§ **EXERCISE INSTRUCTIONS**
Quote exactly the lines from the one with "Screen dimensions: 868x490" to the end of the data, both included; omit the pictures.

____

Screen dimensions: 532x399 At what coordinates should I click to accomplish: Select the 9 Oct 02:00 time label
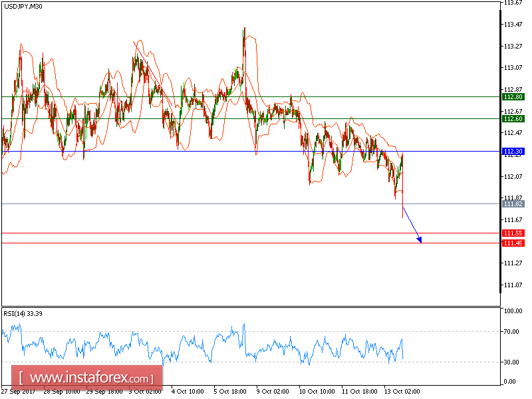pyautogui.click(x=273, y=392)
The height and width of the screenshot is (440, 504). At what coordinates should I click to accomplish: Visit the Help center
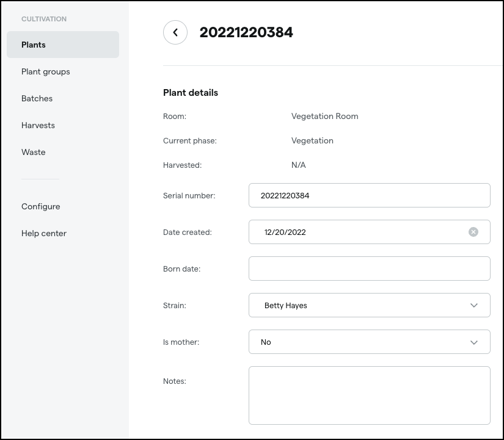pyautogui.click(x=44, y=233)
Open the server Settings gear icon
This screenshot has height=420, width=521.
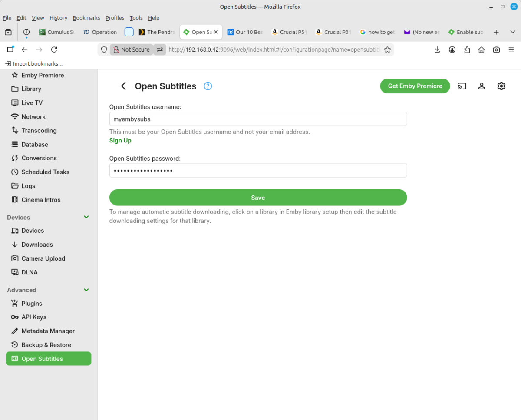click(501, 86)
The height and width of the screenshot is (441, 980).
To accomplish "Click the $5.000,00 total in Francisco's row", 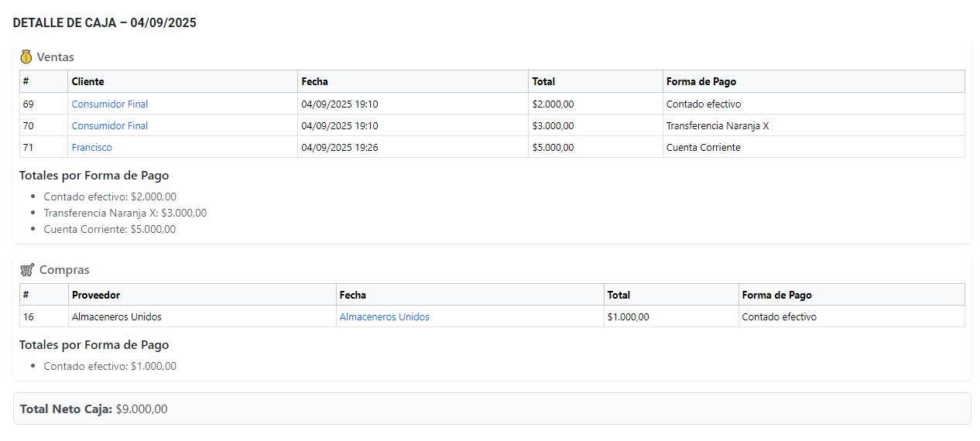I will click(553, 147).
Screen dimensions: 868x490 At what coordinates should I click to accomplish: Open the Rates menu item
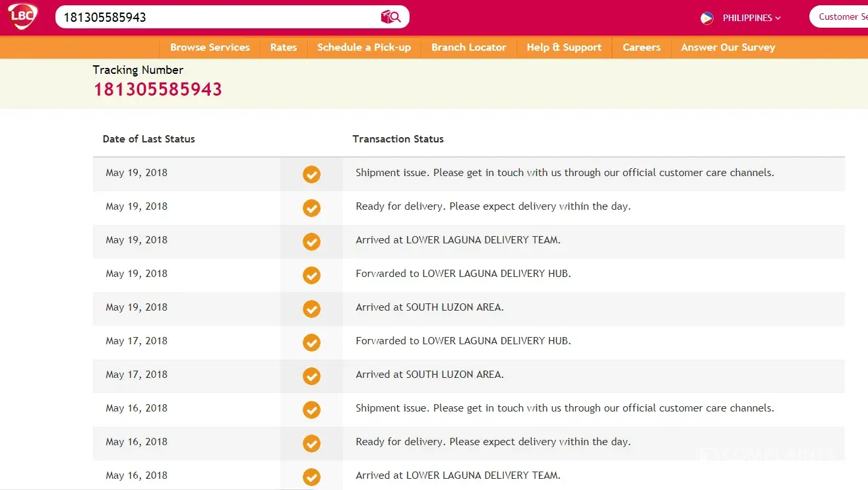coord(284,47)
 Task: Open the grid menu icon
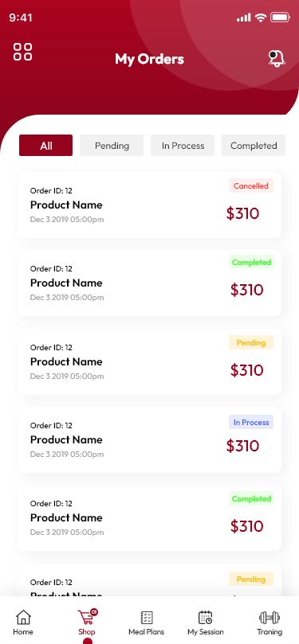coord(22,52)
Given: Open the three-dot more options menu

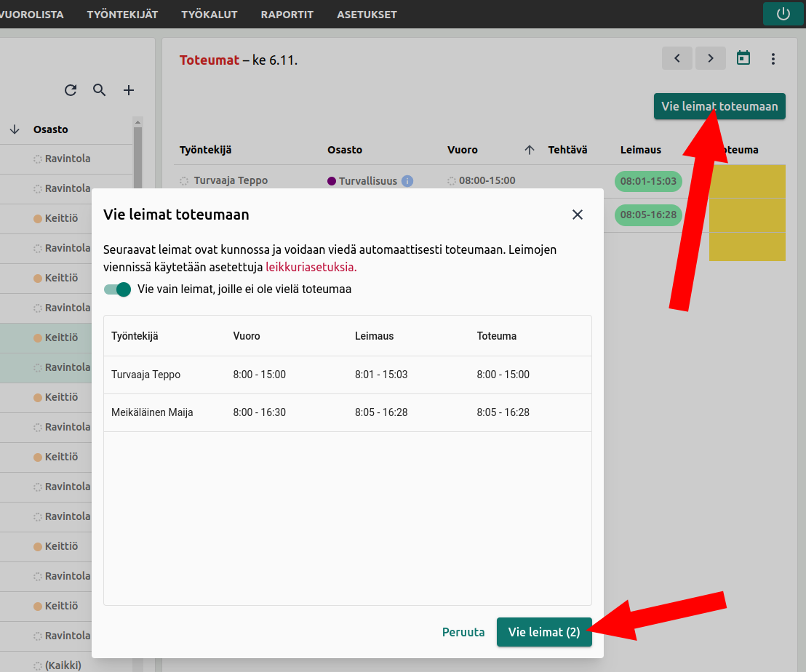Looking at the screenshot, I should 773,59.
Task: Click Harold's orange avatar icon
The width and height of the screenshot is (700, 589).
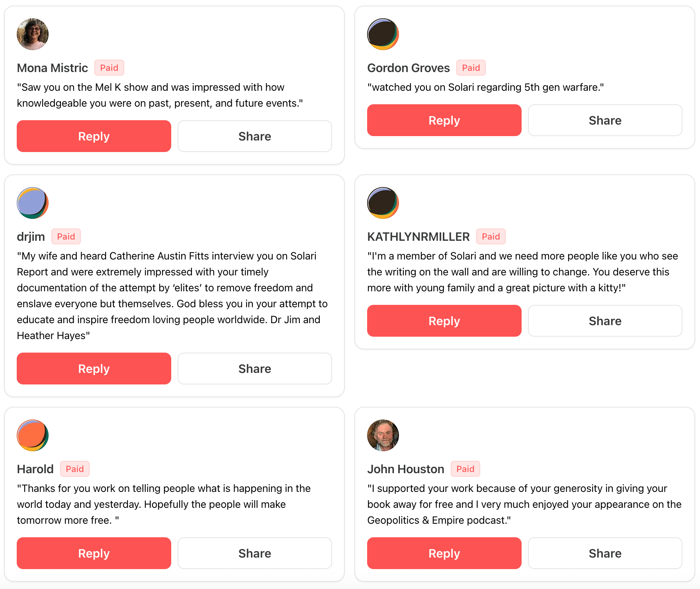Action: point(33,435)
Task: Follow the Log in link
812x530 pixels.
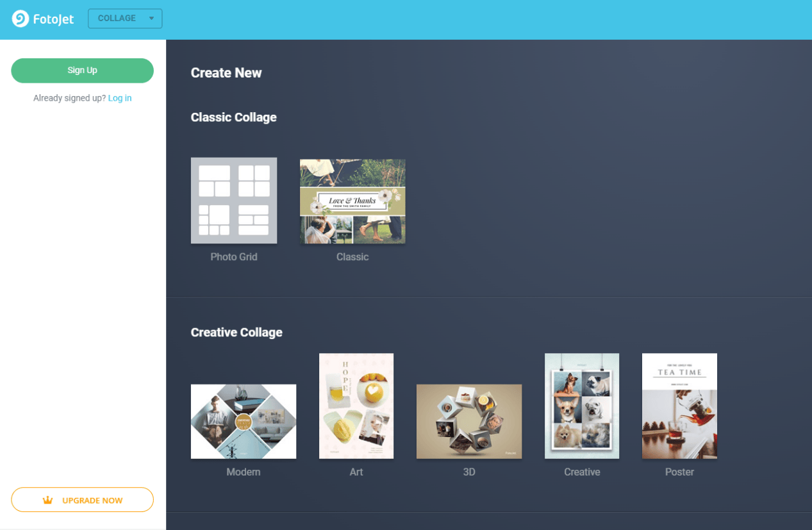Action: click(120, 98)
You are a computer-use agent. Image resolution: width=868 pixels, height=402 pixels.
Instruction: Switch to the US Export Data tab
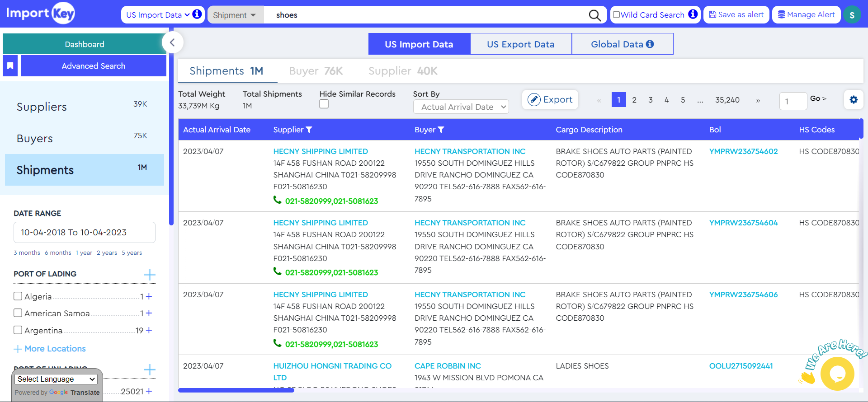pyautogui.click(x=520, y=44)
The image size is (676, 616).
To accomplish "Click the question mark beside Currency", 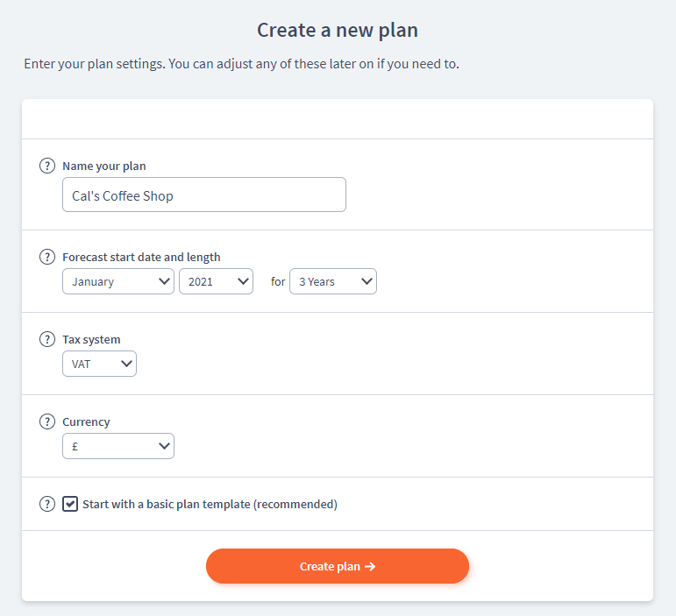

____

§ **OUTPUT BELOW**
Screen dimensions: 868x490 At what coordinates should I click to accomplish: Open the Rates menu item
coord(284,47)
 Task: Open the grid menu icon
coord(22,52)
Given: Open the three-dot more options menu

Looking at the screenshot, I should 773,59.
Task: Click Harold's orange avatar icon
The width and height of the screenshot is (700, 589).
Action: point(33,435)
Task: Follow the Log in link
812x530 pixels.
Action: click(120, 98)
You are a computer-use agent. Image resolution: width=868 pixels, height=402 pixels.
Instruction: Switch to the US Export Data tab
pyautogui.click(x=520, y=44)
The image size is (676, 616).
To accomplish "Click the question mark beside Currency", 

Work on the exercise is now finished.